[Buildbot-devel] MQ design plan and code review
Dustin J. Mitchell
dustin at v.igoro.us
Sun Jun 15 22:03:58 UTC 2014
(I think the email filtering was because of the images. I doubled the
maximum message size)
I'd like to avoid doing filtering on each master, because that means that
each master must process all messages, which won't scale well. If each
master creates queues which only bind to the exchange for messages they
need, then no master ever sees the total volume of messages. Keep in mind
that Buildbot will be sending messages on the order of once per second for
every active build, as long files grow, in addition to messages about
changes, new builds, and so on. In a large system with many masters, we're
looking at 100's of messages per second, easily.
This will, indeed, result in a lot of queues. I think there will be ways
to optimize that, but let's do so after we have the basic interface working.
As ensuring -- the sender of a message's target is the exchange, and kombu
basically supports this out of the box: if the publish method succeeds, the
message was sent to its target. (you need to enable this by setting
`confirm_publish`, but that's easy)
The issue about "persistence" is on the queue side. We have two types of
subscribers:
1. This type of subscriber would like to know about messages matching
certain patterns, but only for a little while. Once it stops listening for
those messages, the messages can be discarded. For example, a web UI that
is displaying a logfile would like to get messages when new lines arrive,
but once the web page is closed, any additional messages about logfile
lines can be discarded.
2. This type of subscriber would like to know about *every* message
matching a certain pattern, even if those messages are sent while the
subscriber is not active. The best example is a scheduler, which needs to
see a message for every change. If the master on which a scheduler is
running shuts down, then another master should be able to start up and
receive a message about the next change.
Type 1, in AMQP terms, is a queue declared with 'exclusive' set ("Exclusive
queues may only be accessed by the current connection, and are deleted when
that connection closes.")
Type 2 is what Buildbot calls a "persistent queue". This is a queue with a
well-known name (so that other schedulers can find the same queue) that is
not exclusive and does not auto-delete. It should also be durable.

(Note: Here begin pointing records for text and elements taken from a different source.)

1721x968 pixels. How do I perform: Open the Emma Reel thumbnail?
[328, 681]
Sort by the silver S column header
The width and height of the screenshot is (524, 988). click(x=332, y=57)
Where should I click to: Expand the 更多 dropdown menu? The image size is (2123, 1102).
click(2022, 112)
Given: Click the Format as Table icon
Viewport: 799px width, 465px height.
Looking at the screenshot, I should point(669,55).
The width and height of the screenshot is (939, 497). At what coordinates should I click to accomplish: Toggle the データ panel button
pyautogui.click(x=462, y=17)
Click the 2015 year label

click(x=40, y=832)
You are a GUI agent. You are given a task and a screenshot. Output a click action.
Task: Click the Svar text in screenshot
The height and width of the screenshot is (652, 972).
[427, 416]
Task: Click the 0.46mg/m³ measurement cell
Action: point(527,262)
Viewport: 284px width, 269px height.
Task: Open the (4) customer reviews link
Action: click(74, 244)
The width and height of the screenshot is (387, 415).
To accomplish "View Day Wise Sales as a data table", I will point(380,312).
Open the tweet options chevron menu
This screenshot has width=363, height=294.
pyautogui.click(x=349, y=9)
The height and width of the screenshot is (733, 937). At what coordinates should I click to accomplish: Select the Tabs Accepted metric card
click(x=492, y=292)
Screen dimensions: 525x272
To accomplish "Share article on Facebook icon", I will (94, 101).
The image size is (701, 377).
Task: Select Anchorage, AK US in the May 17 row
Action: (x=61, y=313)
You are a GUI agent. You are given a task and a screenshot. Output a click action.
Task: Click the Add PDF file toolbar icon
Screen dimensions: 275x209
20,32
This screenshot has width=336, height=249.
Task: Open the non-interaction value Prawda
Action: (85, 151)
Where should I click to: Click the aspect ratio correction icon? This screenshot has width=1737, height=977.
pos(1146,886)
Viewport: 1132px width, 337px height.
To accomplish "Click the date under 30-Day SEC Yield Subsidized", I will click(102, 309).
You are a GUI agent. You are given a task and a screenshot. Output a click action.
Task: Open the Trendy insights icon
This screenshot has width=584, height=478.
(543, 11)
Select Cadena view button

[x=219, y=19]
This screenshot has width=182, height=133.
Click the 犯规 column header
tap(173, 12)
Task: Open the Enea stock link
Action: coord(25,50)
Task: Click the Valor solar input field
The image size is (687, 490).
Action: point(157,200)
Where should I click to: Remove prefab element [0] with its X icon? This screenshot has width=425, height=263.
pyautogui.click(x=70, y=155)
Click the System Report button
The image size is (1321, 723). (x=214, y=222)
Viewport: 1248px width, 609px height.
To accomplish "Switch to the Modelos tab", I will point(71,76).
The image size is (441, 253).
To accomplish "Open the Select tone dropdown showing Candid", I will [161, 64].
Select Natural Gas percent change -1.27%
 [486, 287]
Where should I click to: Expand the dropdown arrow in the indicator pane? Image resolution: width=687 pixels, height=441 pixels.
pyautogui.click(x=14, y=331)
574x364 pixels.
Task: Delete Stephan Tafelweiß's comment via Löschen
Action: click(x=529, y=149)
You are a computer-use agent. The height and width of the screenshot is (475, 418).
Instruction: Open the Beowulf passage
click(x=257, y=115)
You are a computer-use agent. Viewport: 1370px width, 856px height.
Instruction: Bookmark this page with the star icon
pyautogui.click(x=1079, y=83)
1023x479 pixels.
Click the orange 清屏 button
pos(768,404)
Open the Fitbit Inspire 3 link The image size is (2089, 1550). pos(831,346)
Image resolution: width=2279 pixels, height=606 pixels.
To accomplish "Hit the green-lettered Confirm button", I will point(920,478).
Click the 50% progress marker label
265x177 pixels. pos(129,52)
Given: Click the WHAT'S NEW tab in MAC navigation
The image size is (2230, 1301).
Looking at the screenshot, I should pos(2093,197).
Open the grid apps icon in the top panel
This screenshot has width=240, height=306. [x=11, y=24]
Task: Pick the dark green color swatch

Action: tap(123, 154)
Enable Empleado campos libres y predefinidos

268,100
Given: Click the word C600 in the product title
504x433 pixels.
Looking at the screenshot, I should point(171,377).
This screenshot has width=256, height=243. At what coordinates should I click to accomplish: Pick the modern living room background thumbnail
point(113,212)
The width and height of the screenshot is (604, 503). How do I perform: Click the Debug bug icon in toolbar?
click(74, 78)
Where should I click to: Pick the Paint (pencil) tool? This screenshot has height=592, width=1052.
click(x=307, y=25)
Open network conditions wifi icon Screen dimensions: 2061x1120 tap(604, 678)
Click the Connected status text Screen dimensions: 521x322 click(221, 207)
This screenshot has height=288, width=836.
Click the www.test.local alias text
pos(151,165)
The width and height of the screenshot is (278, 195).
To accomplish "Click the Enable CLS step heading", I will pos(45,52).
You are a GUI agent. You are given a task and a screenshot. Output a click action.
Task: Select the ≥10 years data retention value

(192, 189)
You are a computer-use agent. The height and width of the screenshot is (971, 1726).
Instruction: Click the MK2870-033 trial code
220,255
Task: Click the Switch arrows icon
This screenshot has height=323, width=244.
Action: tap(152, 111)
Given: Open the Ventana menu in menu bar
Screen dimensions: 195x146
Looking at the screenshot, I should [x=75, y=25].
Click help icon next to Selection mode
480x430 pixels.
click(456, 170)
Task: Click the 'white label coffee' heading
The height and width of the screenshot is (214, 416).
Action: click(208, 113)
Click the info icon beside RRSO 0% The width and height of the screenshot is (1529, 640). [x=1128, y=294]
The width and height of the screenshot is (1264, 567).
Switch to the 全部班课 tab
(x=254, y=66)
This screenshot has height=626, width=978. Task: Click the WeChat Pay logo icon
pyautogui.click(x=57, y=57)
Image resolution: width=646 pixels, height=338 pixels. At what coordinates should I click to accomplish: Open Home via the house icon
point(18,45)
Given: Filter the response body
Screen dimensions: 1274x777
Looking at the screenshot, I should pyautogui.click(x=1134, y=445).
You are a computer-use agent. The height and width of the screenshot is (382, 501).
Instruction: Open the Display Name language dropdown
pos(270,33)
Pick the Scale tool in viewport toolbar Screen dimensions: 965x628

I'm glad we're hashing this out at the beginning, rather than in finished
code :)
On Sun, Jun 15, 2014 at 10:32 AM, Damon Wang <damon.devops at gmail.com> wrote:
> Hi,
>
> Thanks for replying! Your suggestion arr very enlightening.
>
>
> > Actually, the first bit is false: in AMQP, if a message is sent to an
> > exchange which has no active queues, then the message is dropped.>
>
> > It's the *queues* that are persistent -- or not. And Buildbot needs
> > both. A persistent queue would be used by a scheduler, for example,
> > which needs to get a notification of *every* change, even one which
> > occurs while the scheduler is not connected to the MQ server. So that
> > MQ server needs to have a queue that stays around. But we need
> > non-persistent queues for connections from web clients, which come and
> > go all the time. We can't have the MQ server caching every message
> > sent since last Wednesday when I looked at the site with my laptop!>
>
> > Persistent queues should also be durable.
>
> Well, I don't know it before, thanks a lot, I have a plan that we can use
> kombu's ensure method
> (
> http://kombu.readthedocs.org/en/latest/reference/kombu.html#kombu.Connection.ensure
> )
> to try best to make message will deliver to our target. I haven't take
> experiment, if max_retries can't be infinite, we can deliver it into a
> protected queue, and check this queue periodically, and try to deliver
> to the original target queue again.
>
>
>
>
> Why use a queue to save these message? we can make it durable, so we'll
> get these messages after restart. How to make the messages still at the
> protected queue after we get message from it? After we consume it, if
> resend failed, we can publish to the protected queue again.
>
>
> > It's the queue that performs the filtering. So a consumer which wants
> > messages matching "foo.#.bar.*.bing" would create a new queue, bound
> > to the exchange using that pattern.>
>
> > In other words, every consumer would have its own queue. I suspect
> > you're thinking of a different model, where all consumers would
> > subscribe to the same queue. That won't work for Buildbot.
>
> Well, my idea is not subscribe the same queue. I think that there are so
> many routing keys, we can combine routing key and filter like this:
> we divide messages to different queues by the first one or two word of
> routing key, and do filter after consuming, just like:
>
>
>
>
> The advantage is less a much smaller number of queues, but your idea
> maybe better after my reconsideration
>
>
> > From a brief look, it seems like you're registering all of the queues
> > in advance. The queues need to be created and deleted as consumers
> > subscribe and stop their subscriptions, instead.
>
> > I'm not sure what the standardizeKey method is trying to accomplish -
> > it looks like it sometimes returns a value, and sometimes doesn't?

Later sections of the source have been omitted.